Interaktiver tschechischer Geschichtsatlas weckt sofort großes Interesse
Pünktlich zum Beginn des neuen Schuljahres ist in Tschechien auch eine Neuheit herausgebracht worden, die den Unterricht im Fach Geschichte in gewisser Weise revolutionieren könnte: der erste interaktive tschechische Geschichtsatlas. Das Lernmittel ist aber nicht nur bei den Schülerinnen und Schülern gefragt, sondern auch bei vielen Erwachsenen bis ins hohe Alter.

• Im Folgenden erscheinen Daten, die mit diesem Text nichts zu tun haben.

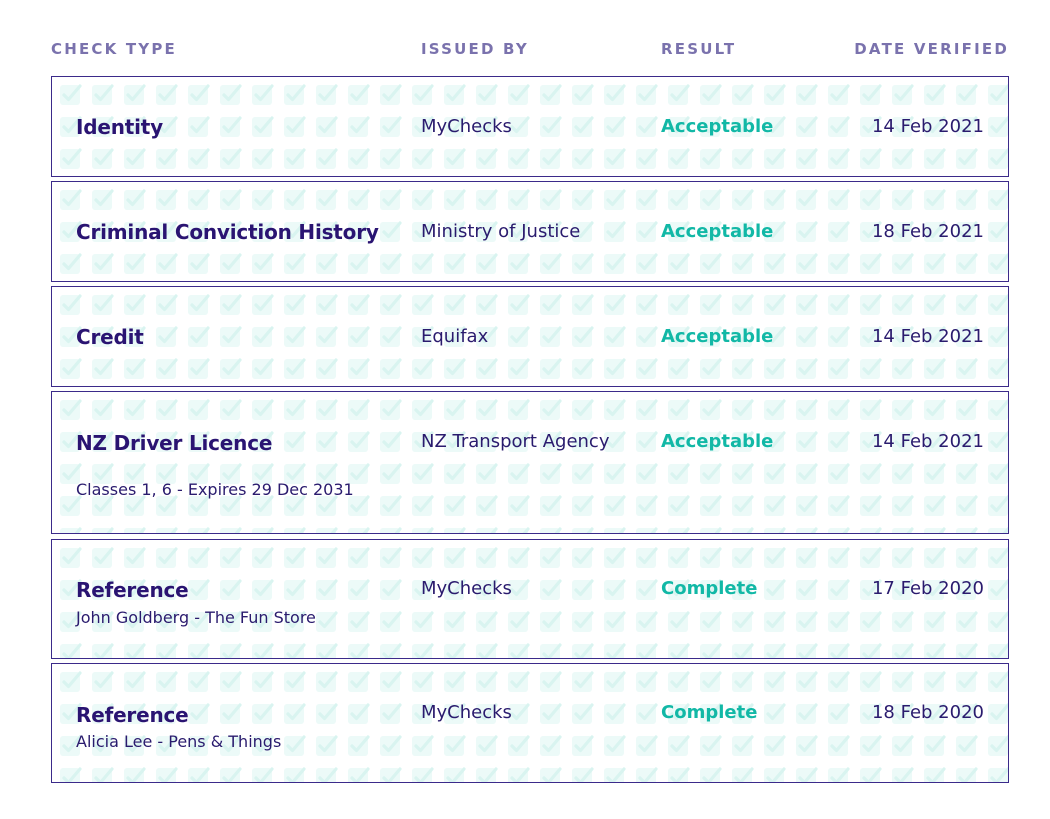 This screenshot has width=1050, height=819. What do you see at coordinates (699, 49) in the screenshot?
I see `header-result: RESULT` at bounding box center [699, 49].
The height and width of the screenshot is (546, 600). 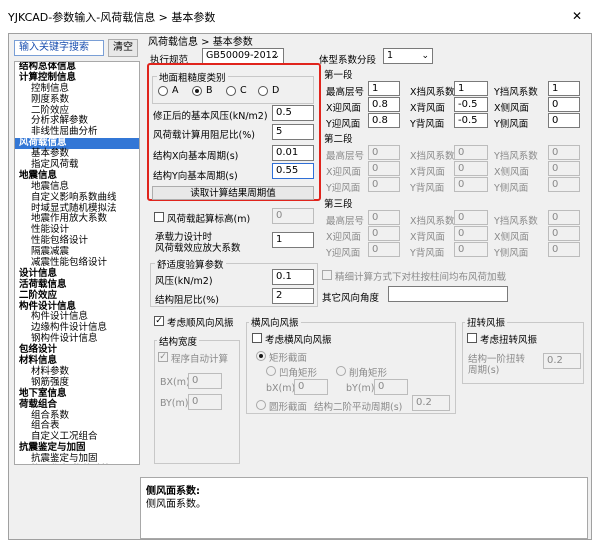 What do you see at coordinates (261, 356) in the screenshot?
I see `rect-radio` at bounding box center [261, 356].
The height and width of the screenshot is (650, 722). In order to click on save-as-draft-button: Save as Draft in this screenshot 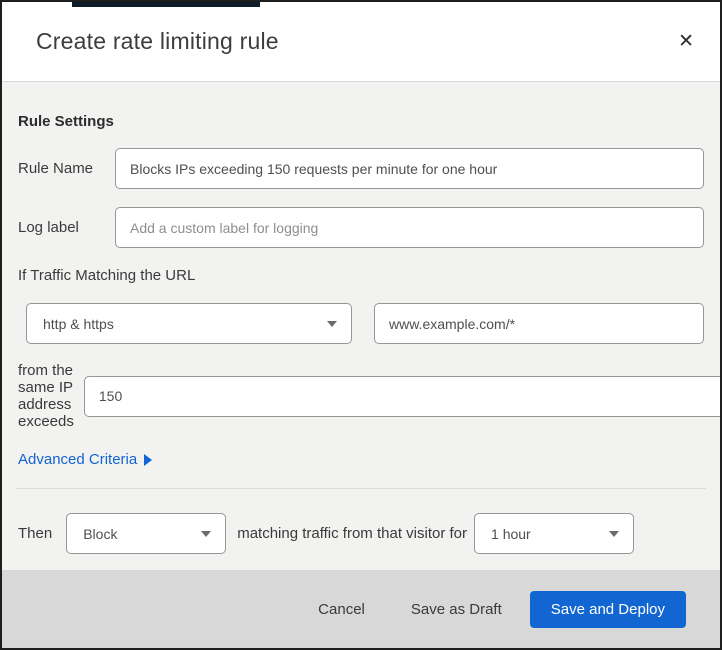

Als der tschechische Geschichtsatlas vergangene Woche erstmals im Internet veröffentlicht wurde, war das Netz sofort überlastet. So groß war das Interesse, mehr über die Geschichte der tschechischen Nation und ihres Ursprungs zu erfahren. Dazu bietet der Atlas mehrere Themenbereiche an. Gleich beim ersten, das Grenzen und Gebiete in 19 Zeitetappen von der Besiedlung der Slawen bis zur Gegenwart abbildet, kann man minutenlang verweilen. Dabei kann man die jeweiligen Gebiete mit den Grenzen des heutigen tschechischen Staates vergleichen:
„Aus kartografischer Sicht ist die Abbildung der Grenzen eine der schwierigsten Disziplinen in den historischen Karten. Ganz einfach aus dem Grund, weil sich die Grenzverläufe während der gesamten Zeit oft verändert haben“,
erläutert Jiří Cajthaml vom Geomatik-Lehrstuhl der Technischen Hochschule in Prag. Und für das neue Projekt, das die Hochschule in Zusammenarbeit mit dem Historischen Institut der tschechischen Akademie der Wissenschaften erstellt hat, war eben die Darstellung der Grenzverläufe besonders wichtig, ergänzt Cajthaml:
„Sie müssen so abgebildet sein, dass sie keinen störenden Einfluss auf die thematische Skizze haben, die man gerade betrachtet. Doch die als Untergrund dieser Karten dargestellten Grenzen zeigen nicht nur deren ehemaligen Verläufe, sondern beispielsweise auch die Gewässer auf, die Gebiete voneinander trennten. Der Untergrund soll dem Betrachter indes den räumlichen Kontext vor Augen halten, der zum jeweiligen Themenbereich gehört.“
Genau dieses Detail aber ist es, welches die elektronische Variante des tschechischen Geschichtsatlas‘ zu einem sehr interessanten Lernmittel für den Nutzer werden lässt. Während der vierjährigen Subventionierung des Projektes durch das Kulturministerium ist auch eine Druckausgabe des Atlas entstanden. Das Hauptziel aber war von Anfang an, die tschechische Geschichte auf ein einzigartiges digitales Kartenportal zu projizieren, verrät Eva Semotanová von der Akademie der Wissenschaften:
„Uns war klar, dass besonders die junge Generation, mit fortschreitender Zeit aber ebenso die mittlere und ältere Generation lieber im Internet nach Informationen sucht als in gedruckten Publikationen. Gleichzeitig soll der interaktive Atlas ausländischen Interessenten die tschechische Geschichte näherbringen. Deshalb ist er auch in englischer Sprache aufrufbar. Zudem werden Darstellungen unserer Geschichte, die in fremdsprachigen Portalen aufgezeigt werden, oft nur verzerrt oder mit Fehlern wiedergegeben.“
Das Team um Professorin Semotanová hat für die Schaffung des Atlas‘ unzählige Unterlagen zusammengestellt, bevor diese von den Kartografen in das Endprodukt verarbeitet wurden. Dazu mussten jedoch noch viele Dinge programmiert werden, erläutert Jiří Cajthaml:
„Wir mussten etliche Funktionen selbst programmieren, wie zum Beispiel die Zeitleisten, die Abbildung der Legenden, die Aufteilungen in die jeweiligen Unterkapitel. Zum Letzteren gehört das aufspringende Fenster, aus dem man weitere Informationen entnehmen kann.“
Sowohl die Historiker als auch die Kartografen bestätigten unisono, dass ihre Kooperation die eigene Arbeit bereichert habe. Ebenso das Wissen, dass sie sich neu aneignet haben. Kartograf Cajthaml:
„Mich hat beispielsweise ein Thema fasziniert, das ich bis zu dieser Zeit noch in keiner historischen Karte einschließlich der von uns gedruckten Atlanten vorgefunden habe: Es ist die Problematik der Gefangenenlager in Russland nach dem Ersten Weltkrieg.“
Das neue Portal ceskyhistorickyatlas.cz wird nun auch in den Unterricht der tschechischen Schulen verstärkt Einzug halten. Insbesondere aber in jenen für die Neuntklässler, wo es eine der Quellen für den Forschungsunterricht Geschichte sein wird.